Some academics are fond of arguing that the OECD abandoned the ALP in all bit name some time ago. So I wonder whether this is really a substantive change or just a rhetorical shift designed to underline that BEPS is a ‘radical rethink’.

Chris thinks that “[t]his is a clear indication that apportionment may be considered as the way to deal with high value intangibles.” It does seem to imply that the OECD may come more into line with the Chinese approach.

Tax reporting

Noting that “timely, comprehensive and relevant information on tax planning strategies is often unavailable to tax administrations”, the action plan proposes to:

Develop rules regarding transfer pricing documentation to enhance transparency for tax administration, taking into consideration the compliance costs for business. The rules to be developed will include a requirement that MNE’s provide all relevant governments with needed information on their global allocation of the income, economic activity and taxes paid among countries according to a common template.
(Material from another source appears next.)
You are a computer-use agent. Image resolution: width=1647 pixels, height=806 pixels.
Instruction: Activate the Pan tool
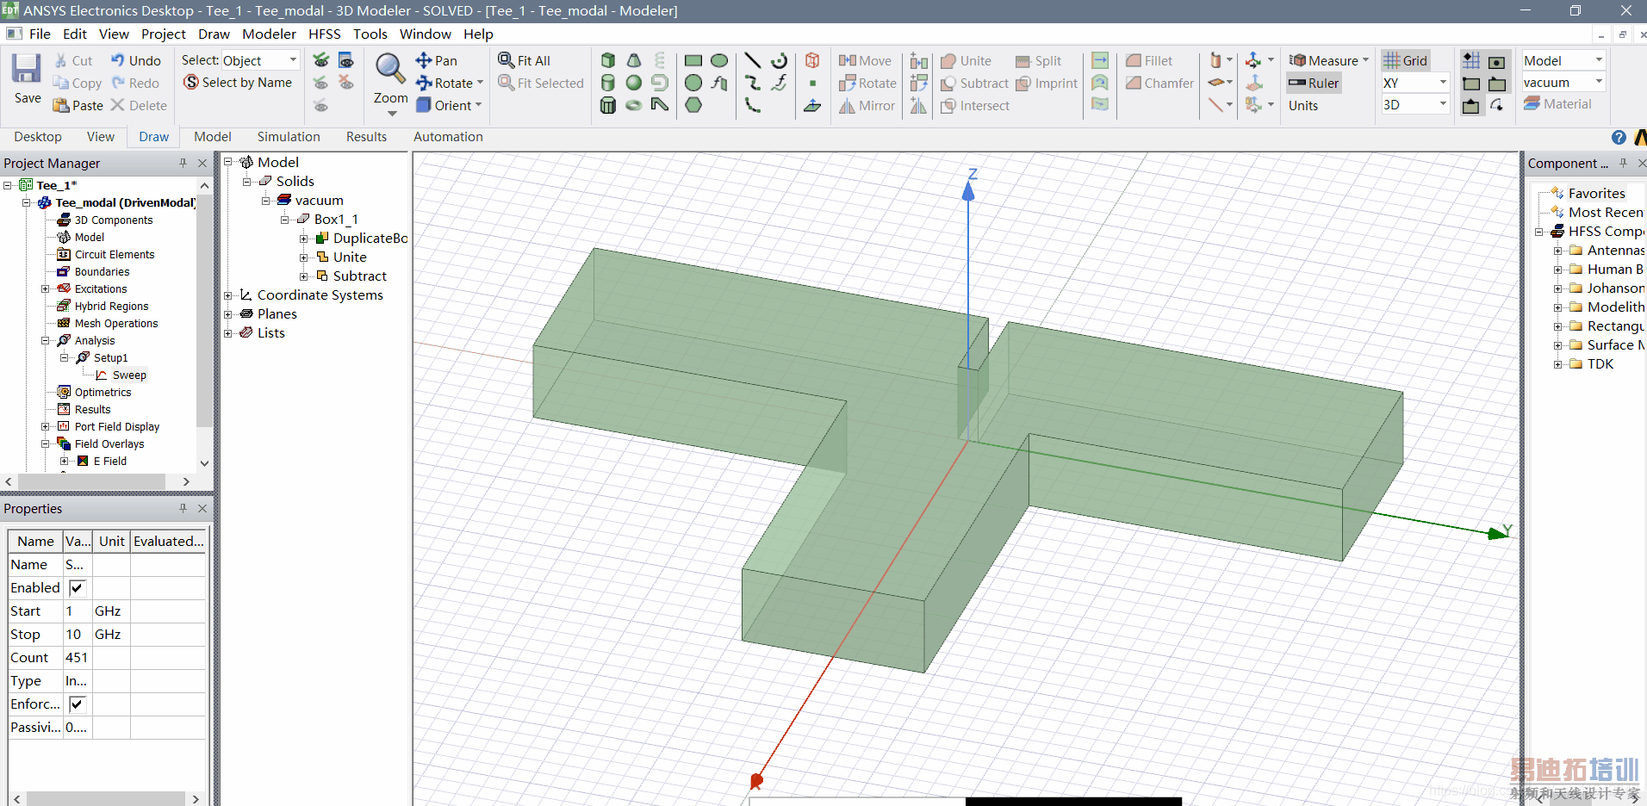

Chris thinks that this is “very significant”, and that “business needs to develop a strategic response to the issue of transparency”. I think that it is worth considering in the context of the report to the OECD task force on tax and development last year [pdf], which outlined the information challenges faced by developing country tax authorities. The main value of a global report as proposed would be to give tax authority in country A some readily available information on a multinational’s operations in country B, if neither country is the head office. At the moment this is difficult to obtain, because the subsidiary in country A can’t be required to provide information on a sister company in country B, despite them being under common control. Tackling this problem through global documentation seems sensible.

A multilateral treaty and mandatory arbitration

I said when the original BEPS report came out that a multilateral treaty designed to update current treaties in one fell swoop has potential dangers for developing countries. They’re mostly excluded form the BEPS process, but a multilateral treaty could gain such momentum that it becomes obligatory for them to sign up, despite the difference of interests acknowledged by the existence of separate UN and OECD model bilateral treaties. The new UN tax committee‘s response to any multilateral treaty will surely be very significant.
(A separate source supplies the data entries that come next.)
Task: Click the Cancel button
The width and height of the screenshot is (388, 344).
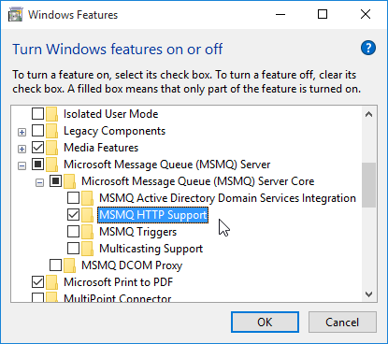Action: point(342,323)
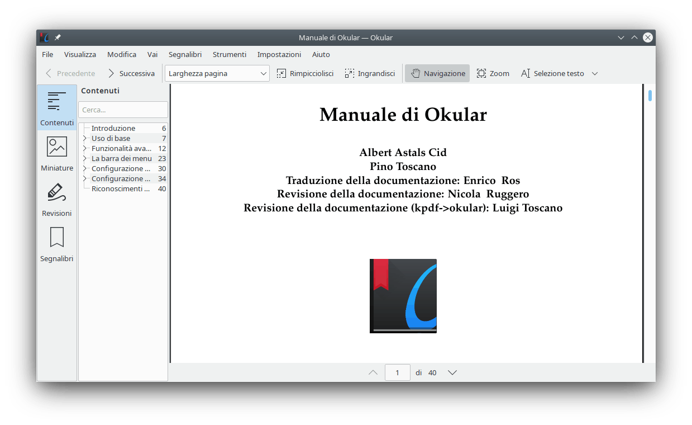This screenshot has height=425, width=692.
Task: Toggle the Navigazione browse mode
Action: (437, 73)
As an example, the Action Plan implies that one area for change is in the area of mutual agreement procedures (MAPs) and arbitration:

Develop solutions to address obstacles that prevent countries from solving treaty-related disputes under MAP, including the absence of arbitration provisions in most treaties and the fact that access to MAP and arbitration may be denied in certain cases.
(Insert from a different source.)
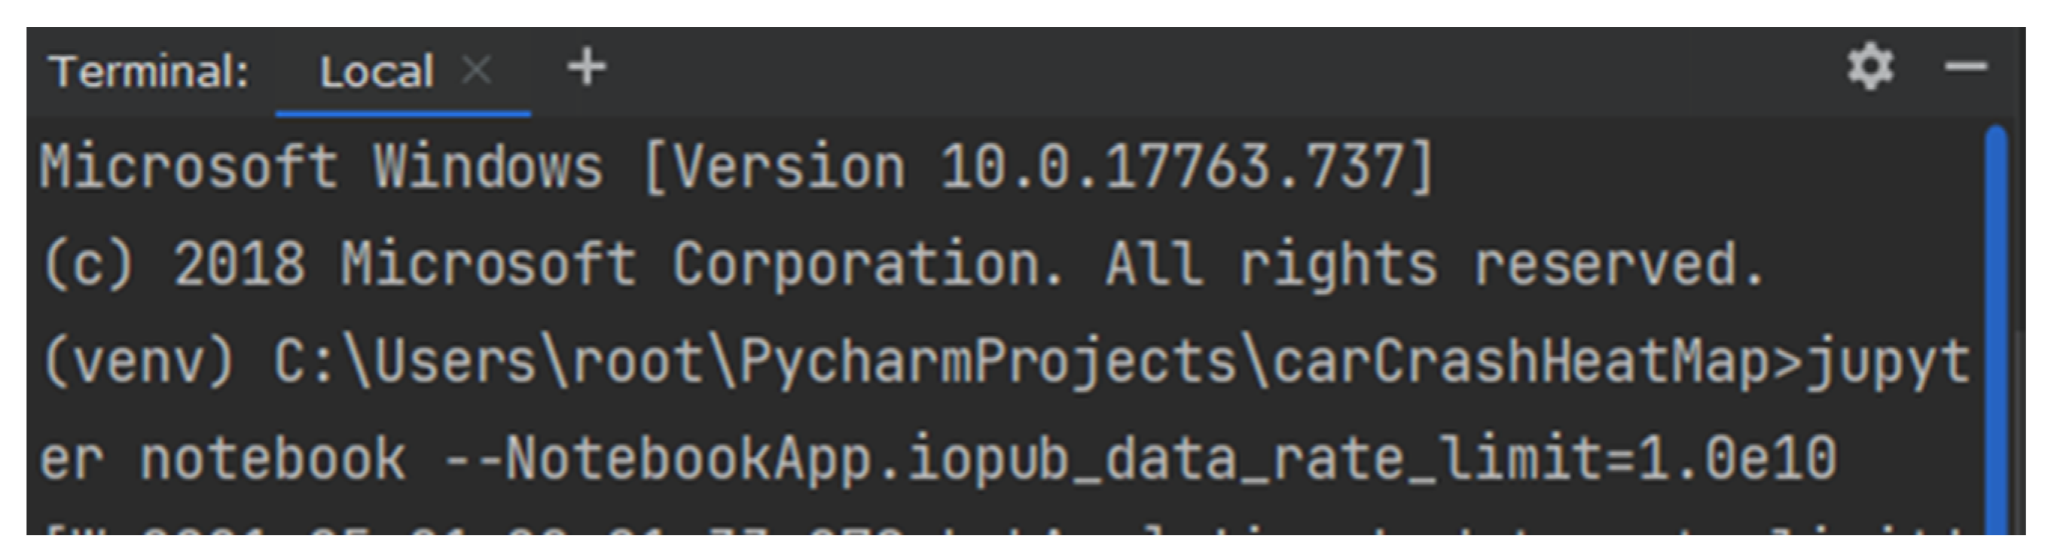The image size is (2048, 559).
Task: Close the Local terminal tab
Action: pyautogui.click(x=476, y=70)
Alison Christians has written about her concerns about this in the past. Experience with investment treaties shows that developing countries should be wary of mandatory arbitration, yet they may find themselves with little choice if this makes it into a multilateral treaty.

G20 versus OECD

The new model of G20-OECD cooperation is intriguing. The Action Plan explains it as follows:

interested G20 countries that are not members of the OECD will be invited to be part of the project as Associates, i.e. on an equal footing with OECD members (including at the level of the subsidiary bodies involved in the work on BEPS), and will be expected to associate themselves with the outcome of the BEPS Project.

The equal footing part is new and unusual, but that last clause means that countries who have got used to stating their difference of opinion with the OECD will presumably want to think carefully. I will be very interested to see which of the non-OECD G20 members take up this invitation.